相続放棄とは

相続放棄とは、 相続人が被相続人(亡くなった方)の相続財産の相続を放棄することです。
被相続人のすべての相続財産を相続せずに最初から相続人ではなかったとみなされます。

相続放棄をするためには

相続の開始後3カ月以内に被相続人が亡くなったときの居住地がある家庭裁判所に「相続放棄申述書」を提出します。
相続放棄は、相続人単独で行うことができます。

相続放棄のメリット

  • マイナスの財産(借入金など)を受け継がなくてもよい
  • 相続の手続きをする必要がない

相続放棄の注意点

  • 相続放棄申述の期間は自身に相続があると知ってから原則3ヶ月しかない。
  • プラス財産を受け継ぐ権利をも放棄したことになる。
  • 相続放棄の取消はできない。
  • 相続開始前の相続放棄は認められていない。
  • 相続放棄をしたことで他の相続人(第2順位)が相続人になってしまいトラブルにつながることがある。
  • 生命保険は相続放棄をしても受け取ることができる。

相続放棄をするケース

  • 多額の借入金があった。
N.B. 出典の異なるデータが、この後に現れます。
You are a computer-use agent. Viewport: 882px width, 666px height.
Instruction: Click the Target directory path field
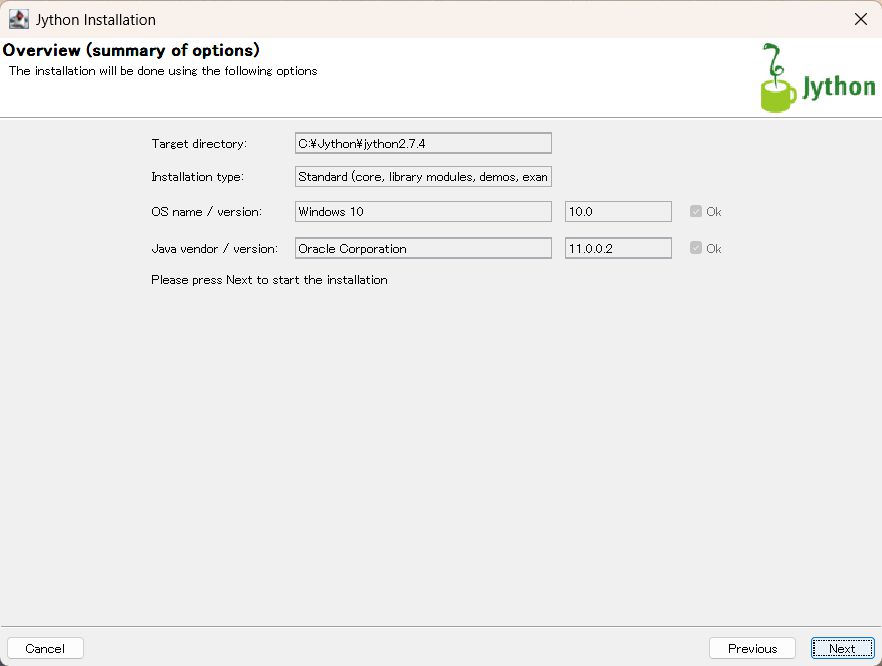click(423, 144)
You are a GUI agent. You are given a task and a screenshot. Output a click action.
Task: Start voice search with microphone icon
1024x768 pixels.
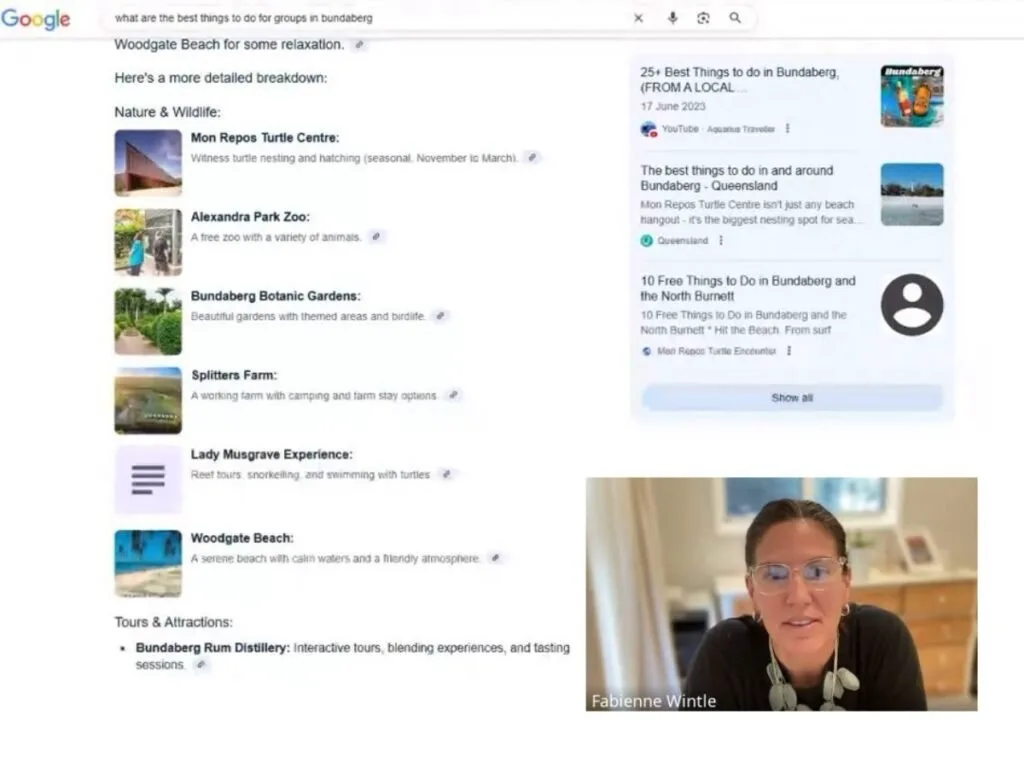(x=672, y=18)
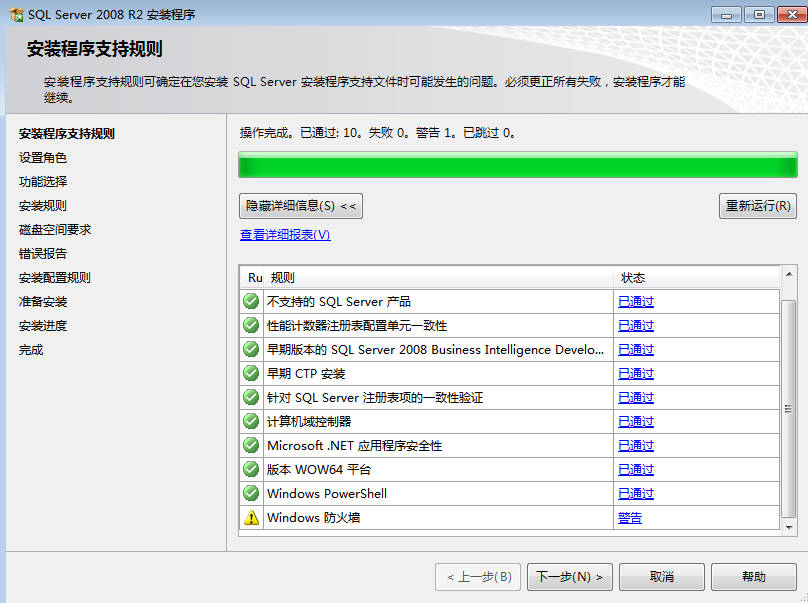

(マイナスの財産を多く受け継いでしまった。)
  • 誰かの連帯保証人になっていた。
  • 相続争いに巻き込まれることを避けたい。
  • 事業などを特定の相続人になどに引き継がせたい。

単純承認したとみなされるケース

  • 相続財産の全部、または一部を処分してしまった場合。
  • 相続財産の全部、または一部を隠匿したり、消費したり、わざと財産目録に記載しなかった場合。

限定承認

プラスの財産で支払いができる範囲内で、マイナスの財産を引き継ぐことを「限定承認」といいます。
プラスの財産とマイナスの財産のどちらが多いのか分からない場合などに選択することができます。ただし、限定承認は相続人単独でできる相続放棄と違い、相続人全員の合意が必要になります。
限定承認も相続の開始を知った日から3カ月以内に家庭裁判所で手続きを行わなければなりません。

相続放棄の申述手続き

申述人 相続人(相続人が未成年者または成年被後見人である場合には、その法定代理人)
申述期間 自己のために相続の開始があったことを知ったときから3か月以内
申述先 被相続人の最後の住所地の家庭裁判所
費用 収入印紙800円分(申述人1人につき)、連絡用の郵便切手400円分程度
必要な書類 ●相続放棄の申述書
●添付書類

<共通> 被相続人の住民票除票又は戸籍附票

申述人(放棄する方)の戸籍謄本

<申述人が被相続人の配偶者の場合>

  • 被相続人の死亡の記載のある戸籍(除籍、改製原戸籍)謄本

<申述人が、被相続人の子又はその代襲者(孫、ひ孫等)の場合>

  • 被相続人の死亡の記載のある戸籍(除籍、改製原戸籍)謄本
  • 申述人が代襲相続人(孫、ひ孫等)の場合、被代襲者(本来の相続人)の死亡の記載のある戸籍(除籍、改製原戸籍)謄本

<申述人が、被相続人の父母・祖父母等(直系尊属)の場合>

  • 被相続人の出生時から死亡時までのすべての戸籍(除籍、改製原戸籍)謄本
  • 被相続人の子(及びその代襲者)で死亡している方がいる場合、その子(及びその代襲者)の出生時から死亡時までのすべての戸籍(除籍、改製原戸籍)謄本
  • 被相続人の直系尊属に死亡している方(相続人より下の代の直系尊属に限る(例:相続人が祖母の場合、父母))がいる場合、その直系尊属の死亡の記載のある戸籍(除籍、改製原戸籍)謄本

<申述人が、被相続人の兄弟姉妹及びその代襲者(おいめい)の場合>

  • 被相続人の出生時から死亡時までのすべての戸籍(除籍、改製原戸籍)謄本
  • 被相続人の子(及びその代襲者)で死亡している方がいる場合、その子(及びその代襲者)の出生時から死亡時までのすべての戸籍(除籍、改製原戸籍)謄本
  • 被相続人の直系尊属の死亡の記載のある戸籍(除籍、改製原戸籍)謄本
  • 申述人が代襲相続人(おい、めい)の場合、被代襲者(本来の相続人)の死亡の記載のある戸籍(除籍、改製原戸籍)謄本

その他

相続人が、自己のために相続の開始があったことを知ったときから3か月以内に相続財産の状況を調査してもなお、相続を承認するか放棄するかを判断する資料が得られない場合には、相続の承認又は放棄の期間の伸長の申立てにより、家庭裁判所はその期間を伸ばすことができます。